U. S. District Judge David J. Hale said the lawsuit against Trump, his campaign, and three of his supporters could proceed. Although Trump’s lawyers had argued that the lawsuit threatened constitutional protections because it would chill political speech, the judge said there was no protection for speech that may have incited violence. And, according to witnesses at least, the aggression toward the protesters began when Trump called on supporters to remove them. This was a particularly memorable case of aggression against Trump supporters because it was caught on video and went viral during the campaign.
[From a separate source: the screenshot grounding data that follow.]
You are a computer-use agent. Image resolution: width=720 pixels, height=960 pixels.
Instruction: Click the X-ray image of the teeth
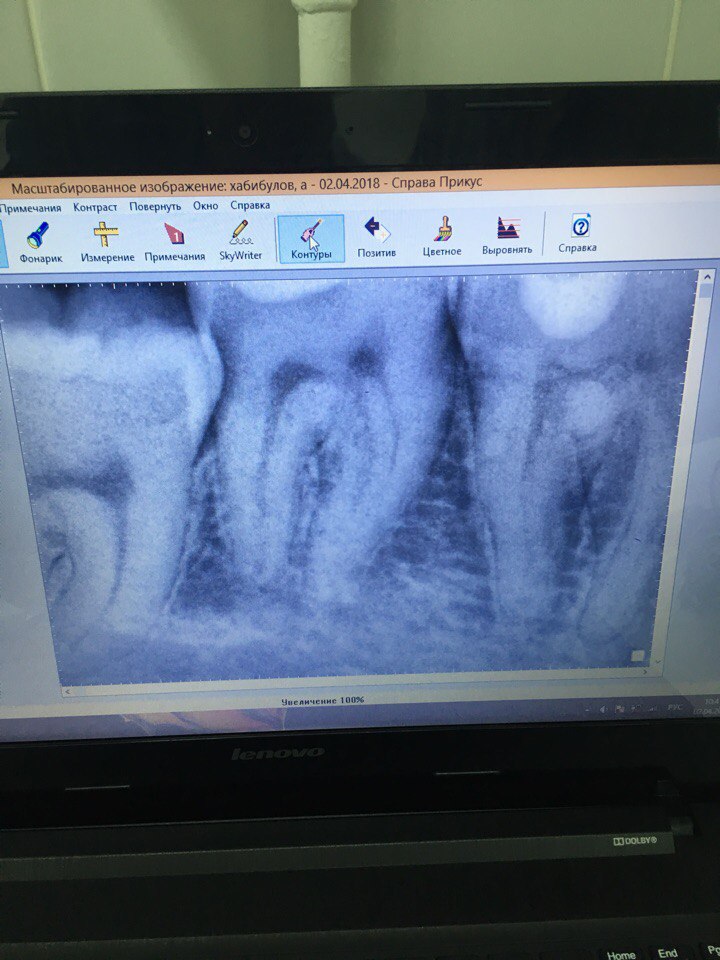[x=350, y=470]
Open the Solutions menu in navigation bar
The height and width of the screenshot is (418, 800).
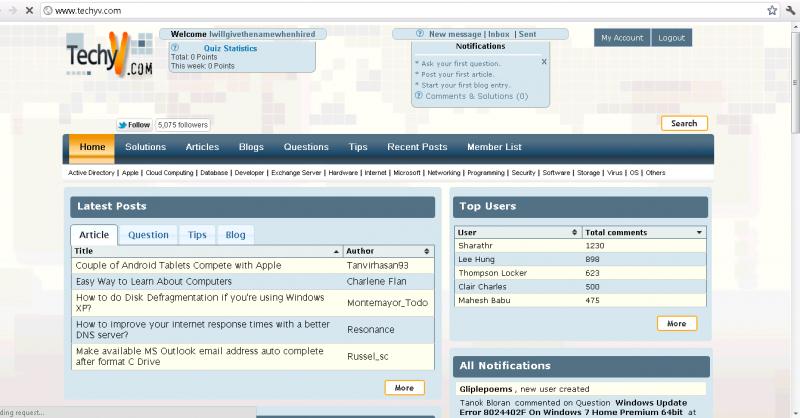[x=145, y=147]
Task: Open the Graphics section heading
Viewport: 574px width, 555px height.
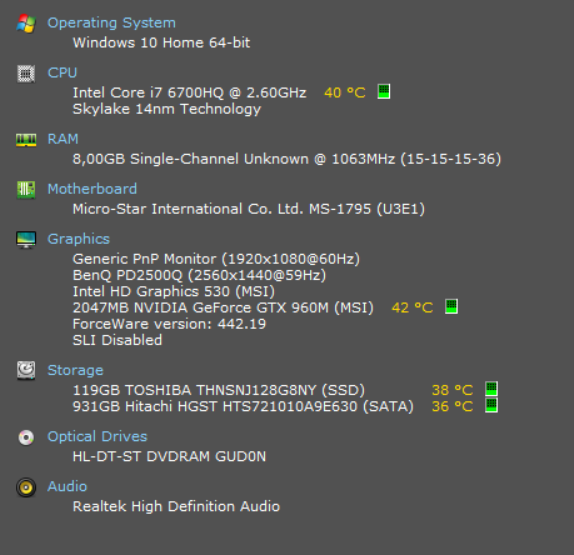Action: [x=79, y=239]

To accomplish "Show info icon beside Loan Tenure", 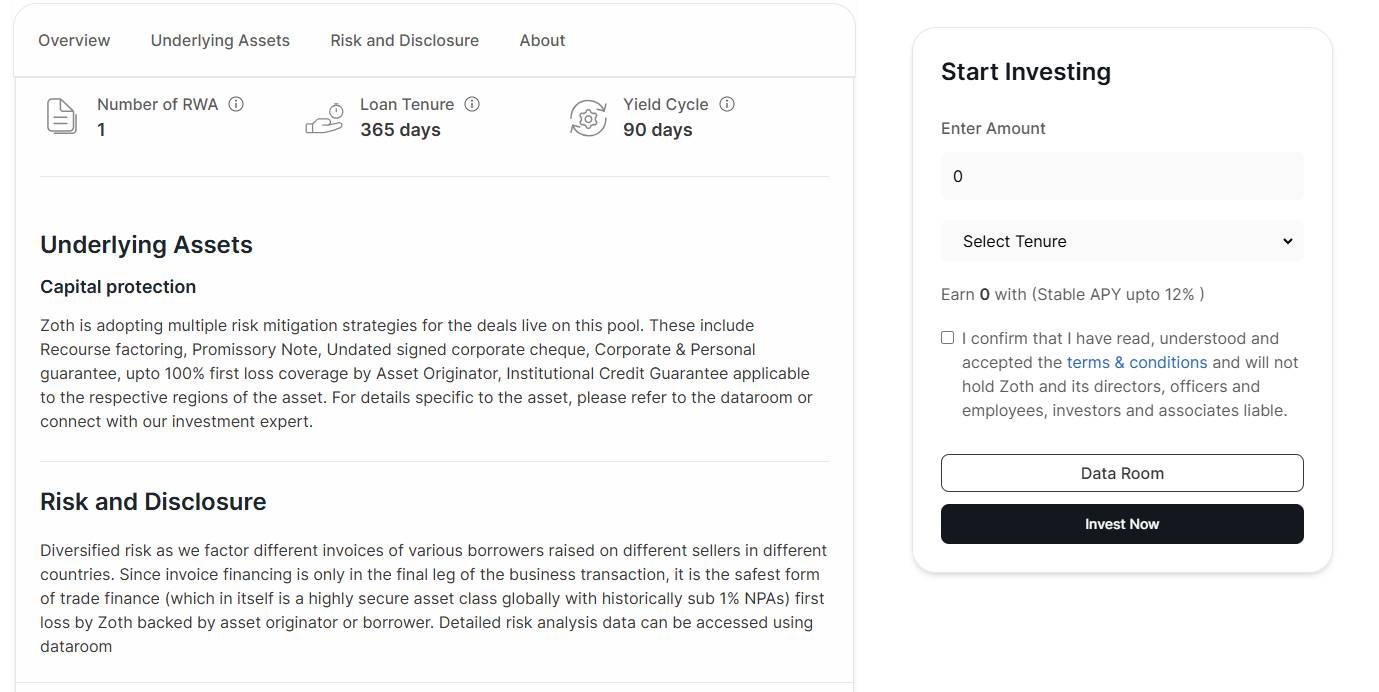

“It is plausible that Trump’s direction to ‘get ‘em out of here’ advocated the use of force,” the judge wrote. “It was an order, an instruction, a command.” And he’s not the only one who thinks so. One of the alleged aggressors clearly said that he “physically pushed a young woman down the aisle toward the exit” after “Trump kept saying ‘get them out, get them out.’ ” The judge added it was “particularly reckless” of Trump to order the removal of a black woman considering known hate groups were in the crowd and violence had broken out at his rallies in the past.

The Friday ruling marked the latest example of the Trump administration trying to convince judges “that Trump’s words shouldn’t be taken at face value—that he didn’t mean what he actually, literally said,” writes the Washington Post’s Aaron Blake. Lots of voters seem to believe that argument, but the judicial system so far has shown no signs of budging. The president’s lawyers made a similar argument when they told a federal judge in Hawaii that words uttered by Trump and his team regarding the reasons for the travel ban shouldn’t be taken into account. That judge also didn’t buy it.